MicroAge solutions expert Rick Walsh had counseled his long-time client on the need for security precautions, but for various reasons, security remained on the back burner. On a Thursday, the IT manager of the two-person IT department called Rick with a huge problem.
“He said all of his servers and 100 computers were locked,” Rick recalls. “A message on the screen was asking the company to pay 17 bitcoins to the hacker’s account. That’s about $32,000.”
The client needed help immediately, but Rick wasn’t sure if this could be remediated. He called MicroAge Security Practice Manager Jason Lassourreille.
“Ransomware attack remediation requires special expertise and often can’t be fixed,” Jason told him. “This is a case where the best offense is a good defense to prevent attacks.”
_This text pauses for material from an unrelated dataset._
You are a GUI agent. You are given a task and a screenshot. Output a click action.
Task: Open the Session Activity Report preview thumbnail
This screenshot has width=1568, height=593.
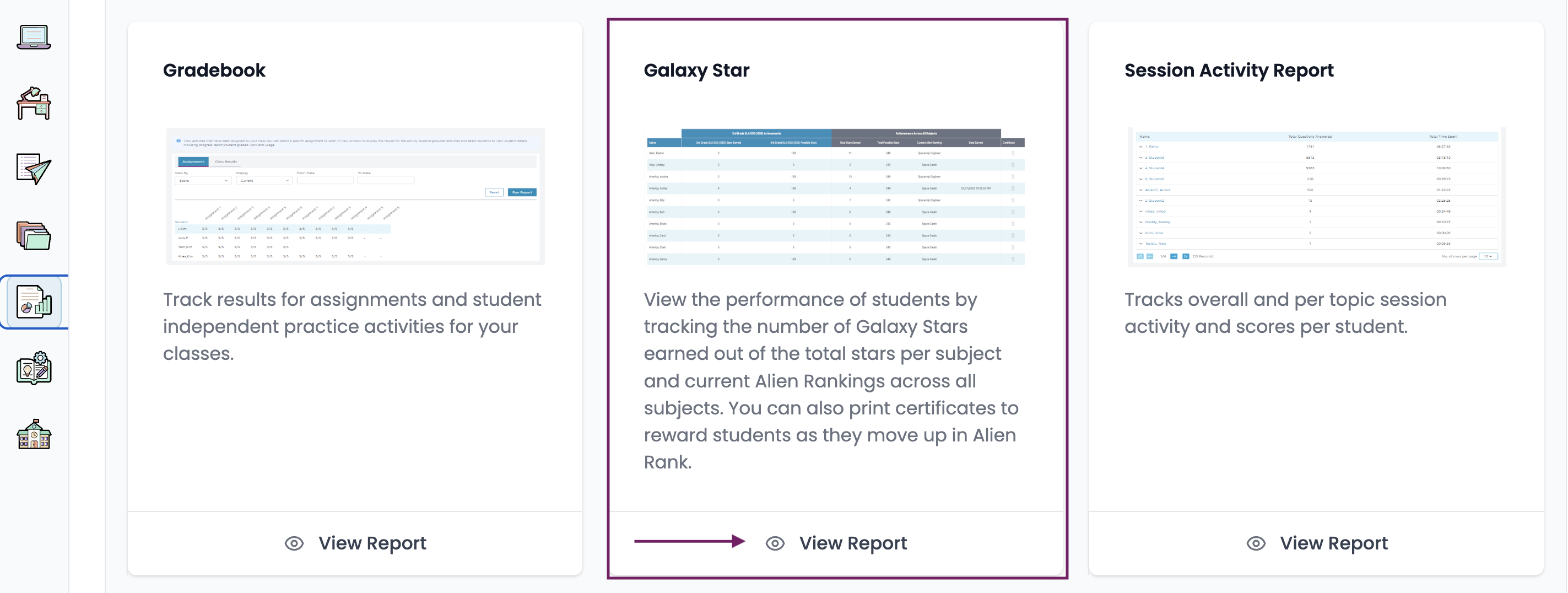click(x=1317, y=197)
When hackers infiltrate companies demanding a ransom in exchange for the encryption key, the ransoms are actually often affordable. (The average ransom demanded is around $700.) And while there is no guarantee you’ll actually get the key, for many companies, it’s the only option.
Ransomware Attack Remediation
Before considering paying the ransom, Rick brought in a MicroAge services provider to help. Starting at 5 p.m. local time, the consultant sought to determine if he could repair the damage of the CryptoLocker attack.
“I found that everything on the network had been encrypted … all of their backups, all of their servers. There was hardly anything left untouched,” he says. “All of their backups were gone. The virus had encrypted everything.”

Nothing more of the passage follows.